[[ SOURCE EXTRACT open ]]

On Behalf of | May 4, 2009 | Firm News

Created: 04 May 2009

The Wall Street Journal (5/2, Favole) reported, “Consumers should ‘immediately stop’ using Hydroxycut weight-loss products amid concerns they may cause jaundice and liver failure, the U.S. Food and Drug Administration said Friday.” Responding to “23 serious reports of health problems with Hydroxycut products and one death in a 19-year-old male who had used the weight-loss products,” regulators are “strongly” advising “people against using 14 Hydroxycut products,” according to Linda Katz, interim chief medical officer in the FDA’s food safety and nutrition division. The Los Angeles Times (5/2, Stein) reported that Hydroxycut manufacturer, Iovate Health Sciences Inc., is “recalling most of its Hydroxycut products from the market.” Meanwhile, regulators remain unsure “which ingredients or dosages could be causing the problems,” as “the recalled products contain several ingredients, among them herbal extracts.” The health problems reported to the FDA included “jaundice, elevated liver enzymes, liver damage (requiring a transplant), seizures, and cardiovascular disorders.” The New York Times (5/2, B3, Singer) reported that two Iovate products, “Hydroxycut Cleanse and Hoodia, with different ingredients, are not affected by the recall.” The company’s move follows “a series of incidents that raise the question of whether the Food and Drug Administration has adequate authority to regulate the dietary supplement industry and provide consumer protection.” Dietary supplements, “which can offer general health benefits but cannot claim to treat specific diseases or symptoms,” do not require “FDA approval to go on sale.” The AP (5/2, Alonso-Zaldivar) reported, however, that “regulators monitor aftermarket reports for signs of trouble, and in recent years companies have been put under stricter requirements to alert the FDA when they learn of problems.” Katz noted that “part of the problem is that the FDA looks at dietary supplements from a post-market perspective,” relying on “voluntary reports to detect…problems.” Bloomberg News (5/2, Larkin Gaoette) and the Los Angeles Times (5/1, Stein) Booster Shots blog also covered the story.

[[ SOURCE EXTRACT closed ]]
[[ DATASET CONTENT open ]]

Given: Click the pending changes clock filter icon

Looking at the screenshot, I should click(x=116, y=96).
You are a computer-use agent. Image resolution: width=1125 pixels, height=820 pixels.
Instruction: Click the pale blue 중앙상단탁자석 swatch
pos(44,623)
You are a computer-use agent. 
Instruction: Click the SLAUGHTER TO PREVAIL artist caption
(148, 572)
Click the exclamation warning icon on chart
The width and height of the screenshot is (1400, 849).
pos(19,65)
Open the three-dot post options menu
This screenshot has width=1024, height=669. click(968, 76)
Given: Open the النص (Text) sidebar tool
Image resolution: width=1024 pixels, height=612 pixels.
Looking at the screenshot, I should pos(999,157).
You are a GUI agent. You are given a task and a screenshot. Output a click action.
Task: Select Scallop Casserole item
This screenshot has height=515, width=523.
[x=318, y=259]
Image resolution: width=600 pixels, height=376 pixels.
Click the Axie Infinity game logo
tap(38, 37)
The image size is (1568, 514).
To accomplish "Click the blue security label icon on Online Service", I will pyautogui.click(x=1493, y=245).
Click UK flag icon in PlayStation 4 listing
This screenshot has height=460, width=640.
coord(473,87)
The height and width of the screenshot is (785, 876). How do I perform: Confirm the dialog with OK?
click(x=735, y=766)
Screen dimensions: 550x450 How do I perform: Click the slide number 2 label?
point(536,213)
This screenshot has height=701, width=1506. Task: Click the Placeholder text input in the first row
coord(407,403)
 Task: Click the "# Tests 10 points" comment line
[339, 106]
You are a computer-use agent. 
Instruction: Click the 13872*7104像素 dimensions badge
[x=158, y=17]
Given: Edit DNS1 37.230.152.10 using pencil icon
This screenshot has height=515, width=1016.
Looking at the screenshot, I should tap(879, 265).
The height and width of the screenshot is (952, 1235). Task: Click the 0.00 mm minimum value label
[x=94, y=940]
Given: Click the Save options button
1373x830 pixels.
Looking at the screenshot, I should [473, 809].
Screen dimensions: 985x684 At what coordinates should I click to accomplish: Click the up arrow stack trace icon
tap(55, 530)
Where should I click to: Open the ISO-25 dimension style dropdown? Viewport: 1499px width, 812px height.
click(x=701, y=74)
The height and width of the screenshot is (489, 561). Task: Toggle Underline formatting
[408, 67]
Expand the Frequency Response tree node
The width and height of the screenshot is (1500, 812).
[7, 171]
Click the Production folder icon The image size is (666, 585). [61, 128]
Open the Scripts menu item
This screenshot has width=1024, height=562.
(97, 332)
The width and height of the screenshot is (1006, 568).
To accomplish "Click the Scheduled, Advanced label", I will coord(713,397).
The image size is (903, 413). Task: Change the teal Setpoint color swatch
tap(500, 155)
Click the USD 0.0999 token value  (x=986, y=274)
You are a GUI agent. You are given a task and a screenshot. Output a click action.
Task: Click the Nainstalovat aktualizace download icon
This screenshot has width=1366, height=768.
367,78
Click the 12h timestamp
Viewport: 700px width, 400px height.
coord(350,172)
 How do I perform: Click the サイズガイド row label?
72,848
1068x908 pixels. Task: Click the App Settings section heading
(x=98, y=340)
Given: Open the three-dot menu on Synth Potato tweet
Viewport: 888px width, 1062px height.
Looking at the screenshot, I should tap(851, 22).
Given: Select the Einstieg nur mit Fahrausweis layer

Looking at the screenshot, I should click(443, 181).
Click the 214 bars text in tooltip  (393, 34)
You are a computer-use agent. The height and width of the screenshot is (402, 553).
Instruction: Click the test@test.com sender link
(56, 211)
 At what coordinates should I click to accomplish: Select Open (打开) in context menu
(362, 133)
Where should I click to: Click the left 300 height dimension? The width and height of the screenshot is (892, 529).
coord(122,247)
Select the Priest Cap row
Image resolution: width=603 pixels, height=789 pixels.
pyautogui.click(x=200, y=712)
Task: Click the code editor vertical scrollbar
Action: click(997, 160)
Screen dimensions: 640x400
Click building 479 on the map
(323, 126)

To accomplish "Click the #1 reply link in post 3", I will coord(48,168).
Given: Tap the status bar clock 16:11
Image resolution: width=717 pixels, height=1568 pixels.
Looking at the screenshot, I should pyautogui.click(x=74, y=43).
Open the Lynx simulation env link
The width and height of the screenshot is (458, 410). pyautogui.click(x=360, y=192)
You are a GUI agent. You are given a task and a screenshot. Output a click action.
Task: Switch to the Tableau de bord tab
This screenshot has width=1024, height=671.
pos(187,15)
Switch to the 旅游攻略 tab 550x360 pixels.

[[ DATASET CONTENT closed ]]

TASK GOAL :: In the Hydroxycut recall report, why did the FDA tell consumers to stop using Hydroxycut products?

OUTPUT OF THE TASK :: The FDA was concerned the products might cause jaundice and liver failure. It was acting on 23 serious reports of health problems and the death of a 19-year-old male who had used them.